Le film présente concrètement la façon dont le yoga s’adapte à chacun : en laissant un vrai espace de liberté individuelle. T. Krishnamacharya a fait évoluer lui-même sa pratique tout au long de sa vie, en fonction de ses élèves et de leurs besoins : des fils du Maharadja de Mysore à des malades en quête de soins et de solutions. Voilà aussi pourquoi il n’y a pas UN yoga mais DES yogas.

La distance culturelle

Évidence pour certains, il semble nécessaire de rappeler à d’autres que nous ne sommes pas indiens. Le film est un regard, celui de Jan Schmidt-Garre, réalisateur, producteur et scénariste allemand. Il faut donc faire preuve de la distance critique qui sied à un spectateur.

Le souffle des dieux nous montre des professeurs indiens qui semblent manquer d’humilité. B.K.S. Iyengar témoigne d’une forme de brutalité de T. Krishnamacharya à son encontre, ayant conduit notamment à une blessure importante. Et on peut être surpris de découvrir B.K.S Iyengar donner des coups secs et fermes, la main à plat, sur un élève.

La culture indienne est faite de démonstration. Cette démonstration n’est pas superficialité mais preuve d’un état (état de richesse par exemple : je le suis, je le prouve), qui peut être un état intérieur.
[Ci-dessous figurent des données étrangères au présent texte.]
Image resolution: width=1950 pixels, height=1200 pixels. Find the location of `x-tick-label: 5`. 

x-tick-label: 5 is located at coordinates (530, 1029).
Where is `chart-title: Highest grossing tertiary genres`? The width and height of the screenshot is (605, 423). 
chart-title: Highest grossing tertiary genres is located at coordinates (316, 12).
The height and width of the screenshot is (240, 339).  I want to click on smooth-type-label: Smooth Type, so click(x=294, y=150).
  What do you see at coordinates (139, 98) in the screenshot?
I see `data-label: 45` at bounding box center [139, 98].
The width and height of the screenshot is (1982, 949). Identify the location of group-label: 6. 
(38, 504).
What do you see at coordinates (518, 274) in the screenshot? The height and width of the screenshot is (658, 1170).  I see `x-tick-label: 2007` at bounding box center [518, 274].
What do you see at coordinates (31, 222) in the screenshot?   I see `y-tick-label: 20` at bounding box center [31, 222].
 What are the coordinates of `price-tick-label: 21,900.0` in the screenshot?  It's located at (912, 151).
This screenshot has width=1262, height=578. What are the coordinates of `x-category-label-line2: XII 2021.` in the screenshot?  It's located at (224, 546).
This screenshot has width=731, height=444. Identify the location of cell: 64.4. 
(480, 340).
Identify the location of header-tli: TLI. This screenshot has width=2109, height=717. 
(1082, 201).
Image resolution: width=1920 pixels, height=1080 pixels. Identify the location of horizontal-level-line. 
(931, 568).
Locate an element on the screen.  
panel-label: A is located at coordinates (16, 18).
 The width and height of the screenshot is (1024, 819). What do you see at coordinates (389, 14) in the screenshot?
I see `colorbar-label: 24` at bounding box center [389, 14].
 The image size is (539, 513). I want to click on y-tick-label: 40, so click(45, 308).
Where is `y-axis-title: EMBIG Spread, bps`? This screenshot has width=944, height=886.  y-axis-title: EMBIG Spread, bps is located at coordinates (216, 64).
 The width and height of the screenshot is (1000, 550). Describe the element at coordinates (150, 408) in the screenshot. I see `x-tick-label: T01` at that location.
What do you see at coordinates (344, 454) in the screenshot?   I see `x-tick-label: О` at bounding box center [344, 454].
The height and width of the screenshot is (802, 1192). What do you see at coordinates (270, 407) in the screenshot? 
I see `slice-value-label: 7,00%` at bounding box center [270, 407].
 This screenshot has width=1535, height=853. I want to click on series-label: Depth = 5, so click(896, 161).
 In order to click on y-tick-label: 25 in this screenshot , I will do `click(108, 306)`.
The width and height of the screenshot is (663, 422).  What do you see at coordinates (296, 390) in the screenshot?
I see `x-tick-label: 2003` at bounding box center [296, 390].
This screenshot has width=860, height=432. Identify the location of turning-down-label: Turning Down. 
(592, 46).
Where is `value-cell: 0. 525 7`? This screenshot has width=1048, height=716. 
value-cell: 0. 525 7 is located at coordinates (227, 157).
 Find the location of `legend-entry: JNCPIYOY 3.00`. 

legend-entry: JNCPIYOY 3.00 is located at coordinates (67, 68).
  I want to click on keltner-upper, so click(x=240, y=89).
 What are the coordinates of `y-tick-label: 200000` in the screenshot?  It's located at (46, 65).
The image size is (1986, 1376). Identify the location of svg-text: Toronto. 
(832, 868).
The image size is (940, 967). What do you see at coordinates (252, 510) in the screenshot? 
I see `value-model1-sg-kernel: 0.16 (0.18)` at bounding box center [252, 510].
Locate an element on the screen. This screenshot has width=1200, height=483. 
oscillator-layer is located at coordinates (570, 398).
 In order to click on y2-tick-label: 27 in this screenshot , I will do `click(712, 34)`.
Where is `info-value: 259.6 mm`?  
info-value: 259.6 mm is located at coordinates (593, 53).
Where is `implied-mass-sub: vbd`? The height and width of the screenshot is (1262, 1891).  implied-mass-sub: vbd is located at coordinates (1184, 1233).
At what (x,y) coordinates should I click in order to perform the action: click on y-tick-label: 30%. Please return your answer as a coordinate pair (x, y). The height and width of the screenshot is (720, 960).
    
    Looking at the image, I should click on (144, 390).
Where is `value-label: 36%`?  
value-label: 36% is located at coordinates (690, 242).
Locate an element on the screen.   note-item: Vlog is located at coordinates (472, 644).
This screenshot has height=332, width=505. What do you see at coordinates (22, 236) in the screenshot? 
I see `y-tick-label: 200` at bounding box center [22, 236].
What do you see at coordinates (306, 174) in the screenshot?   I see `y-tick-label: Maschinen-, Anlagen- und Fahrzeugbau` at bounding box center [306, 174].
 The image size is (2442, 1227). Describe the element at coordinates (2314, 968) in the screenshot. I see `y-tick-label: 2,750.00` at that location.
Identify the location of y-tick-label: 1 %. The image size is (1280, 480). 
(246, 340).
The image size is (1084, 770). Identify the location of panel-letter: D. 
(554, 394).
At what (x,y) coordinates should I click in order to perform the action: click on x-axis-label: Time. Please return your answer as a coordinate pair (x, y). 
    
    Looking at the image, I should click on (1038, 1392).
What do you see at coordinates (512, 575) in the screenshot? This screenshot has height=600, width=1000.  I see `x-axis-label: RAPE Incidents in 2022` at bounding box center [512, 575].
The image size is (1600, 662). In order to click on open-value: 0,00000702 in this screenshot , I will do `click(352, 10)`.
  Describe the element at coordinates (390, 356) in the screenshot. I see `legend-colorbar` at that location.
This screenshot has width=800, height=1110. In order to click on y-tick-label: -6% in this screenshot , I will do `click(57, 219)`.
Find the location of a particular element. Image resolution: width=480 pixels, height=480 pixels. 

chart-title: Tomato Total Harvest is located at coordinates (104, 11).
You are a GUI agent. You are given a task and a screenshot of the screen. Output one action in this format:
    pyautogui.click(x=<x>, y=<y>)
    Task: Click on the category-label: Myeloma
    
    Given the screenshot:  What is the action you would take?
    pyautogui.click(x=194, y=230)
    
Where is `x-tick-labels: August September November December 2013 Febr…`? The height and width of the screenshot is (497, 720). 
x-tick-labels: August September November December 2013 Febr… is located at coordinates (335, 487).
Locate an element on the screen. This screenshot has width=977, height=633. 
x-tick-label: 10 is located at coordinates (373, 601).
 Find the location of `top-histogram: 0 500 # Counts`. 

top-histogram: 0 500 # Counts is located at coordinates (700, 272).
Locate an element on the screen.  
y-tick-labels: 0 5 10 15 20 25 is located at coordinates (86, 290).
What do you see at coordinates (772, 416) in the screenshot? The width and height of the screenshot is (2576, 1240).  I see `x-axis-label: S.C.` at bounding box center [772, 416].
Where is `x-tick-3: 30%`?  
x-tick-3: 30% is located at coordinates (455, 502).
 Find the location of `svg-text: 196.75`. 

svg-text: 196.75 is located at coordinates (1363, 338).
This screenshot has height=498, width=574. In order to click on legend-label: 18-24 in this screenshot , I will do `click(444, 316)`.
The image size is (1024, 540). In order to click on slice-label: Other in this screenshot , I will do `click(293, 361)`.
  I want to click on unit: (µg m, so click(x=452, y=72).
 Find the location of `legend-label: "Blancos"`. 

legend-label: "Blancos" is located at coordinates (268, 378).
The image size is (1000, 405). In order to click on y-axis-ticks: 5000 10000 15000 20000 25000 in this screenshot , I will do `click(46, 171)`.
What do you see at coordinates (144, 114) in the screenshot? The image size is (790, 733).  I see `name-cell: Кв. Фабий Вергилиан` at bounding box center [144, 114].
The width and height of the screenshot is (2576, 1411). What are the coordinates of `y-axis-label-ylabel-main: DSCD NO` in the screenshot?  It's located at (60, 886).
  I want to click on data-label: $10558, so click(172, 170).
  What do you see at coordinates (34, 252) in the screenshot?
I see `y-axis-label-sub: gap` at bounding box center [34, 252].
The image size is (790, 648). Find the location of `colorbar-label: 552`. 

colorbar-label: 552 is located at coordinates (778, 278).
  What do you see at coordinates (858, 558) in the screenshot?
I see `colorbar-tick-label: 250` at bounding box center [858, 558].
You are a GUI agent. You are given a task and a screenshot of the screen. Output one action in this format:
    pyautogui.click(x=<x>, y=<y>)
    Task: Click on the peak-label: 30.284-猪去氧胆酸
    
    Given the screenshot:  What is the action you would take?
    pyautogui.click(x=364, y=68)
Ainsi T. Krishnamacharya est réputé avoir arrêté son cœur de battre pendant 2 minutes pour amener le corps médical occidental à constater sa maîtrise du corps.
Quant aux « coups » de B.K.S. Iyengar, ils sont autant de « gestes techniques » qui visent à faire comprendre au-delà des mots quand ils ne suffisent plus, à amener à la sensation. Par la stimulation directe du corps, l’élève lâche plus, abandonne sa compréhension réflexive pour être davantage dans les sensations et le ressenti qui sont à la base du travail sur le yoga.

Les cours de yoga développés en Occident sont dispensés par des Occidentaux pour des Occidentaux. Bien que nous réclamant d’une tradition, nous la conservons vivante en nous l’appropriant à notre tour. Les cours collectifs ont existé et existent encore en Inde, mais ils sont aussi répandus que les cours individuels. En France, nous privilégions les cours collectifs, les cours individuels étant rares – non pas par manque d’offre mais par absence de demande.